目前临床主要采用糖皮质激素或支气管扩张剂缓解哮喘患者的症状［20］。但传统的抗炎药物会引起很多不良反应，损害人体健康，且近年来越来越多的研究表明，糖皮质激素对不同哮喘表型的治疗效果不相同［21］，对于激素抵抗型哮喘，糖皮质激素治疗并不能让患者获益。因此，我们需要进一步研究哮喘发生发展的分子机制，以开发最新的治疗方案。本研究从体内外两方面探讨了铁死亡在哮喘发病机制中的启动机制，以及可能的调控机制。

铁死亡是细胞中大量游离铁的积累导致脂质过度氧化，最终导致细胞死亡［22］的过程。谷胱甘肽（GSH）是细胞内主要的抗氧化剂，作为GPX4的还原底物发挥抗氧化作用，从而减少细胞中脂质过氧化物的积累。
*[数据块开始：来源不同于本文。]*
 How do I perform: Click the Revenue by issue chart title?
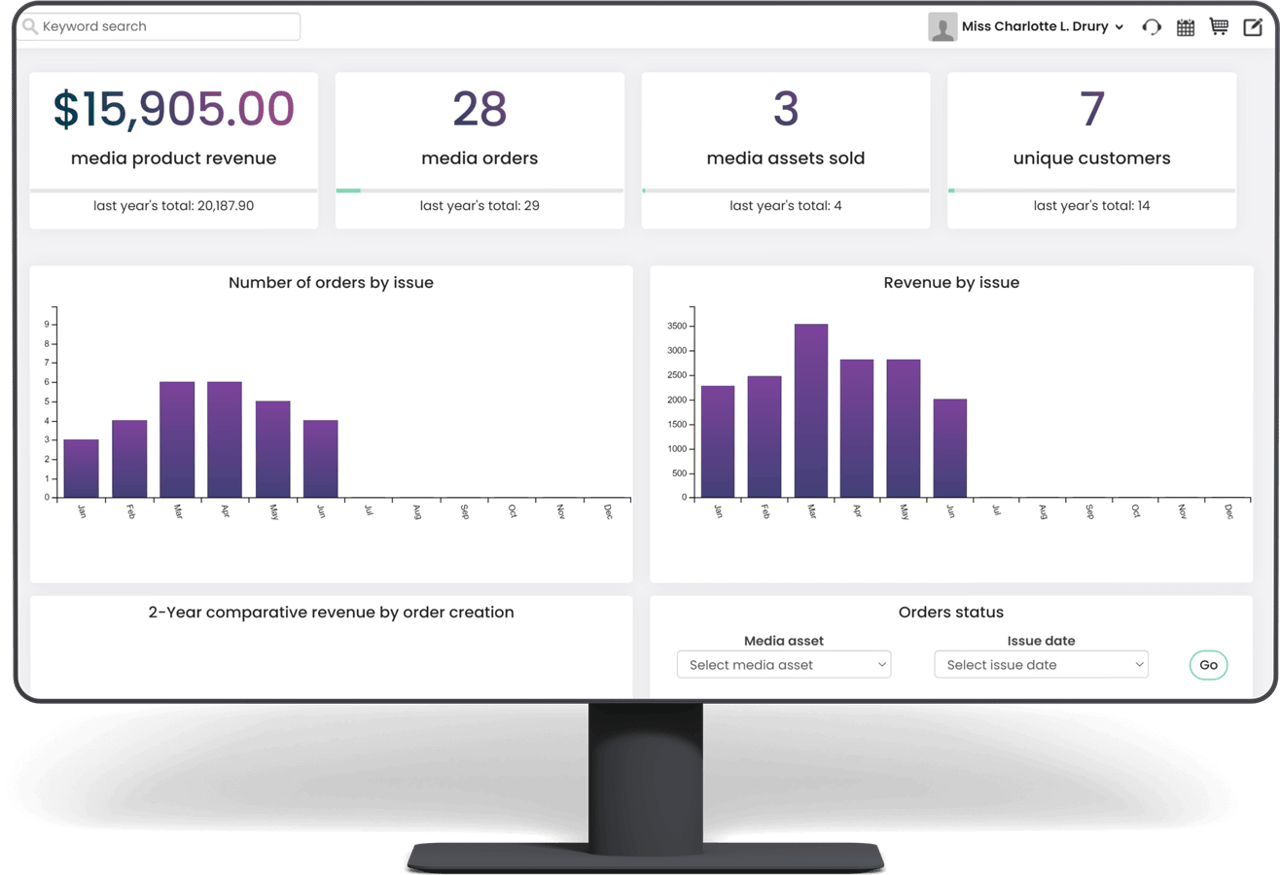pyautogui.click(x=951, y=282)
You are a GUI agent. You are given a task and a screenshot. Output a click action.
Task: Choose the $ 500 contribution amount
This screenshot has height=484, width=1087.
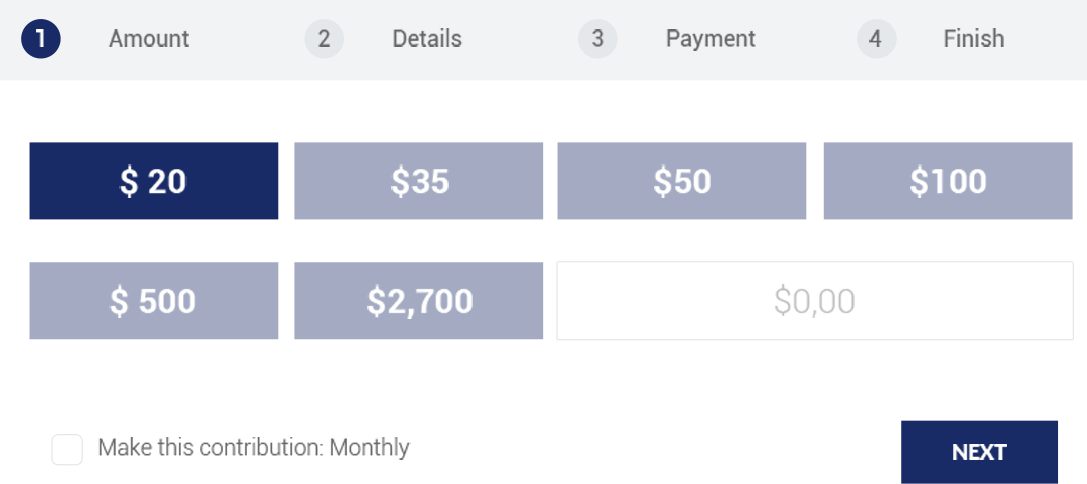[154, 301]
异胱氨酸谷氨酸转运受体主要作用是将胱氨酸导入细胞，还原为半胱氨酸合成GSH，从而保护细胞免受氧化损伤。当细胞胱氨酸运输受到抑制时，胞内GSH被耗尽，导致GPX4失活，诱发细胞死亡。虽然铁死亡调控机制复杂，目前仍不明确，但上游通路都是通过各种因素导致的GPX4活性下降，从而可诱导脂质过氧化物还原受阻，最终导致细胞发生铁死亡［23］。铁死亡参与了人类的生物过程和多种人类疾病，但是关于哮喘发生铁死亡的证据很少。此前有研究报道，铁死亡诱导剂（FINs）可诱导嗜酸性粒细胞铁死亡，GSH可抑制这种细胞死亡，提示铁死亡参与了气道炎症，抑制铁死亡可能缓解过敏性气道炎症［24］。同时有报道称重度或轻中度哮喘患者肺泡灌洗液中游离铁的水平降低，与肺功能降低相关［25］。所以，铁死亡是一种铁依赖的脂质过氧化的细胞死亡方式，与氧化应激高度相关，线粒体是ROS的主要来源，有研究表明与作用广泛的抗氧化剂相比，特异性靶向线粒体的抗氧化剂在保护细胞免受铁死亡方面更有效［26］，使用铁死亡激活剂erastin刺激HT-22和MEF细胞也能观察到线粒体ROS 显著增加［27］，这提示我们线粒体ROS参与铁死亡发生的过程。

在本研究中，我们发现线粒体膜电位降低，mtROS水平升高，这反映了细胞的氧化损伤［28］。在哮喘小鼠肺组织或HDM刺激的HBE细胞中，GPX-4的表达同样受到抑制，同时我们还发现主要负责铁储存的铁蛋白FTH1的表达也发生上调，有研究表明，当细胞内铁水平较低时，自噬体可与FTH1结合，并将自噬体转移到溶酶体中降解，释放游离铁离子［29］，引起细胞铁离子增加，FTH1的上调表明铁离子的蓄积，为细胞铁死亡的启动做准备。

既往研究表明在肿瘤等［14］疾病中已发现线粒体损伤与铁死亡之间存在关联，但具体的调控机制仍不明，我们研究发现HDM刺激的HBE细胞同样存在这种关系，此外VDAC是锚定在线粒体外膜上的通道蛋白，可以转运线粒体与其他组分之间的离子和代谢产物，这提示了VDAC可能与铁死亡存在关联，VDAC在哺乳动物上有三种亚型：VDAC1、VDAC2 和VDAC3，其中VDAC1表达最广泛［8］，既往研究指出erastin可能直接与VDAC结合导致VDAC的构象改变，引起线粒体损伤［30,31］，同时有研究表明铁死亡诱导剂erastin可作用于VDAC2 和VDAC3，引起铁死亡，用siRNA 干 预VDAC2/3 表达能抑细胞铁死亡的发生，但是过表达VDAC2和VDAC3却并不能显著引起erastin诱导下的细胞发生铁死亡［32］。而我们研究首次发现，在HDM诱导的体内外模型中，VDAC1的表达都显著上调，炎症细胞浸润明显，肺泡灌洗液中的细胞总数增多，嗜酸粒细胞聚集，而VBIT-4的应用缓解了哮喘引起的上述变化，同时减少了mtROS的积累，恢复气道上皮细胞GPX4的表达，表明抑制VDAC1减轻了氧化损伤对哮喘起到保护作用。但VDAC1在细胞中充当线粒体“看门人”的作用，可调控线粒体与其他组分之间离子和代谢产物的跨膜交换［33,34］，功能复杂，有报道指出，VDAC1有多个泛素化位点，不同泛素化方式可让VDAC1执行不同的功能［35-37］，因此VDAC1是否直接发生构象改变造成线粒体功能障碍，导致铁死亡从而加重气道炎症反应仍需要进一步研究。

综上所述，本研究通过细胞及动物实验证了VDAC1参与HDM诱导的哮喘气道炎症，并可能通过调控线粒体功能及铁死亡发挥作用。VDAC1可能是哮喘新的靶点，以改善哮喘患者的预后结果。